Saturday, May 3, 2014

Sedikit tentang Quick Count

Sedikit tentang Quick Count

Ada 2 kutipan menarik di pembukaan buku "How to Lie with Statistics" tulisannya Darrell Huff. Kutipan pertama dari Disraeli tentang statistik cukup populer, "there are three kinds of lies: lies, damned lies, and statistics" - ada 3 jenis kebohongan: bohong, 'ndobos' dan statistik.

Jika kutipan di atas berhasil membuat kita curiga tapi tetap tidak mampu mengkritisi secara konstruktif suatu data statistik, kutipan kedua ini lebih penting: "statistical thinking will one day be as necessary for efficient citizenship as the ability to read and write" - penalaran statistik suatu saat akan menjadi sangat penting untuk menjadi warga negara yang baik, sepenting kemampuan baca tulis - HG Wells. 

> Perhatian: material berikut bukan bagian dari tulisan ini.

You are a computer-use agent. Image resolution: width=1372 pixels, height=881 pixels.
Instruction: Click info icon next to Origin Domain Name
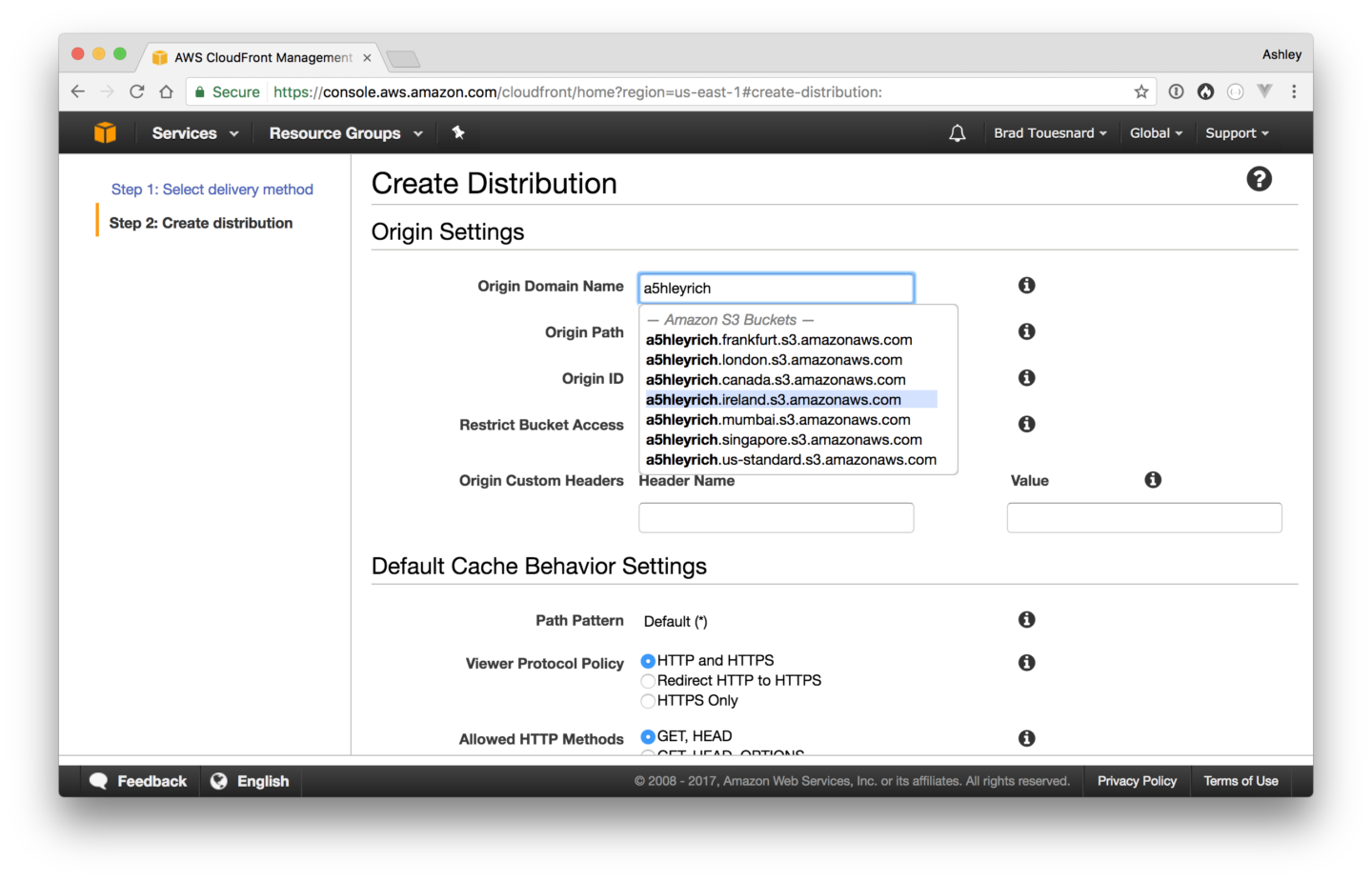click(1026, 286)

Sedikit tentang Quick Count


Yang kedua ini mengajak kita untuk meningkatkan literasi kita tentang ilmu statistik (tidak hanya literasi membaca dan menulis) jika kita ingin menjadi warga negara yg berkualitas. "One day" atau suatu saat yg dibayangkan oleh Wells adalah saat dimana suatu kebijakan publik banyak menggunakan statistik sebagai landasan atau banyak digunakan statistik sebagai upaya untuk mempengaruhi publik. Yang kedua ini sering terjadi di dunia politik dan dimaklumi sebagai salah satu cara propaganda yang efektif.

Rasa-rasanya "one day" yg disebut oleh Wells ini sudah terjadi pada zaman kita. Perdebatan dan wacana di media maupun di kalangan akademisi dari soal "99% vaksinasi terbukti menyebabkan anak autis" sampai "70% santri berpaham radikal", dari iklan "4 dari 5 wanita indonesia memakai pembalut wanita X" sampai "quick count 99% data, pasangan Ke-Bo menang pilkada", semuanya menggunakan terminologi statistik. Oleh krn itu membaca berita saja tidak cukup (apalagi cuma judulnya), perlu literasi ttg statistik, seperti kata Wells.

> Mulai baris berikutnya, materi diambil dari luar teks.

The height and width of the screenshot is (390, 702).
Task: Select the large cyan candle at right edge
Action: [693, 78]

Ini contohnya, tentang pemilu. Sebagai metode untuk memprediksi hasil keseluruhan suatu pemilu, metode quick count sbg metode statistik dikatakan reliable sejauh dia memenuhi kaidah2 riset statistik sedangkan polling atau exit poll dikatakan sebagai tdk reliable. Reliable sendiri artinya reproducible artinya dapat dilakukan kembali dgn metode yg sama dgn hasil yg mendekati sama atau konsisten. Tapi hasil yg konsisten itu sendiri belum tentu akurat, krn dlm statistik, reliable berbeda dgn valid atau accurate.

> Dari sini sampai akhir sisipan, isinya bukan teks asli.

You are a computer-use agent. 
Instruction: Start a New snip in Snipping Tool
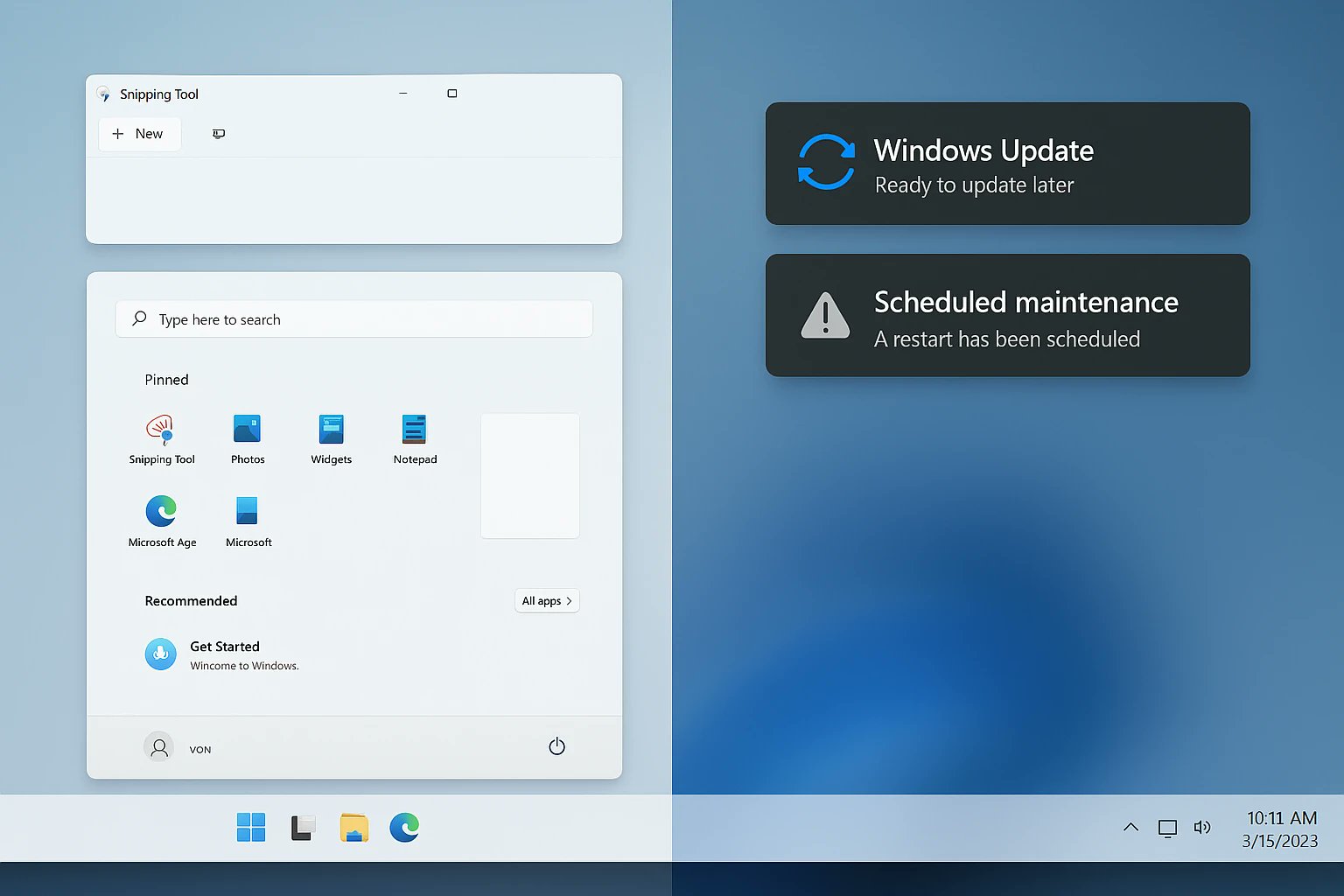139,134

Terkadang quick count dianggap reliable krn klaim sudah menghindari bias dalam sampling (menggunakan metode random & multi-stage sampling), menjaga quality control (tenaga terlatih dan tersumpah, validasi dari petugas PPS melalui tandatangan), jumlah sample yg memadai. Dan reliability ini tampaknya ditunjukkan melalui data yg konsisten antar lembaga riset.

Bukankah ada bukti kekeliruan quick count (selain beberapa yg terbukti akurat), misalnya di pilkada jawa timur tahun lalu? Dalam kasus itu, mungkin cara kita membaca yg salah, bukan mereka yg berbohong. Dengan selisih angka-angka yg kecil, margin error 2% yg dikatakan sangat bagus dalam statistik, hasil aktual bisa berbeda. "Cara bodohnya" (tidak tepat benar karena disimplifikasi disini, hanya sebagai ilustrasi untuk memudahkan), jika dikatakan partai A = 10%, partai B = 7%, selisih 3%; hasil aktual partai A bisa 8% sd 12% dan partai B hasil aktualnya bisa 5% sd 9%. Jadi hasilnya bisa terbalik, partai B bisa di atasnya dengan perolehan 9% dan partai A hanya 8%, meskipun kemungkinannya tidak besar. Ini jika selisih 2 partai sampai 3%, padahal dalam quick count pemilu kemarin, banyak partai yg selisihnya hanya 1-2%.

Si periset tdk bisa dikatakan berbohong karena toh dia sudah menyampaikan angka parameter metodenya, hanya kita atau wartawan yang mengutipnya yg kurang paham.

Benarkah hal itu bukan bohong? Dalam fiqh, ada istilah tawriyah atau kebohongan diplomatis. Misalnya pak lurah mengajak kita ronda malam, kita menolak dgn halus dgn alasan "mau keluar". Setelah pak lurah pergi, kita pun benar-benar keluar rumah, lalu masuk lagi. Pak lurahnya saja yg salah paham bukan? Benarkah begitu?